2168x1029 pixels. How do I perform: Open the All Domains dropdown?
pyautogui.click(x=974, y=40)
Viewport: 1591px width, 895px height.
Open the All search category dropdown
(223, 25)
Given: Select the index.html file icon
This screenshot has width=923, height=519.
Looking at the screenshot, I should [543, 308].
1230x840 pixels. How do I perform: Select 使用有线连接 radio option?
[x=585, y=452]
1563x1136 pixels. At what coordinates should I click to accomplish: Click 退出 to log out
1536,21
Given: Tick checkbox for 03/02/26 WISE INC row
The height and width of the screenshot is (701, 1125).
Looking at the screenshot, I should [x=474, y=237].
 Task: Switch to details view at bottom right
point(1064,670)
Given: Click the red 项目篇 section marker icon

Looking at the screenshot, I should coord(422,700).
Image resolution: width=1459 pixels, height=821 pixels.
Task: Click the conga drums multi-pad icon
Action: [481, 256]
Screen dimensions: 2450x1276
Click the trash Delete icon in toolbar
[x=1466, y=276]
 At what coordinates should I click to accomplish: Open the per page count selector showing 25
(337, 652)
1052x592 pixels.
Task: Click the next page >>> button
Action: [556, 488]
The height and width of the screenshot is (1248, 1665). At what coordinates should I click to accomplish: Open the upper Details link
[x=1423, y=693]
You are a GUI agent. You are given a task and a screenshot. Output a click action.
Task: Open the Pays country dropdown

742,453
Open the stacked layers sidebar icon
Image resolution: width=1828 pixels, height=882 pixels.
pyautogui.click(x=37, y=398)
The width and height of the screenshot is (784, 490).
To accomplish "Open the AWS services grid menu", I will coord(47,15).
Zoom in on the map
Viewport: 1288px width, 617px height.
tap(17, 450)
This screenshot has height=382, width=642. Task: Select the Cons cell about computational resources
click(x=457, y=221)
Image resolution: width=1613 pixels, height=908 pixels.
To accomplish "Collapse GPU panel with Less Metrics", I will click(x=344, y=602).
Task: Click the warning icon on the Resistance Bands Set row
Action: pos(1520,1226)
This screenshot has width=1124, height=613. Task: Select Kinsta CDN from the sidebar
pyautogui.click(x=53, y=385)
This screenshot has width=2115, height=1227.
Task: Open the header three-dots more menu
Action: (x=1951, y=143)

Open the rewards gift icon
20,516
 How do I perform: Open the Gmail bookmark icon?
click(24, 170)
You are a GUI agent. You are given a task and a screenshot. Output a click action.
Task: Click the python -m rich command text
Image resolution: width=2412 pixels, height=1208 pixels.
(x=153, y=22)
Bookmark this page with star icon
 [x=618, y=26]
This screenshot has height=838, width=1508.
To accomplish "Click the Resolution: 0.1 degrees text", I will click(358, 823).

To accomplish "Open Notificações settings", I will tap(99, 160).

INSTRUCTIONS FOR THE TASK →
For the listing above, state how many lines include the word "text", and give only the number.

RESULT OF THE TASK →
2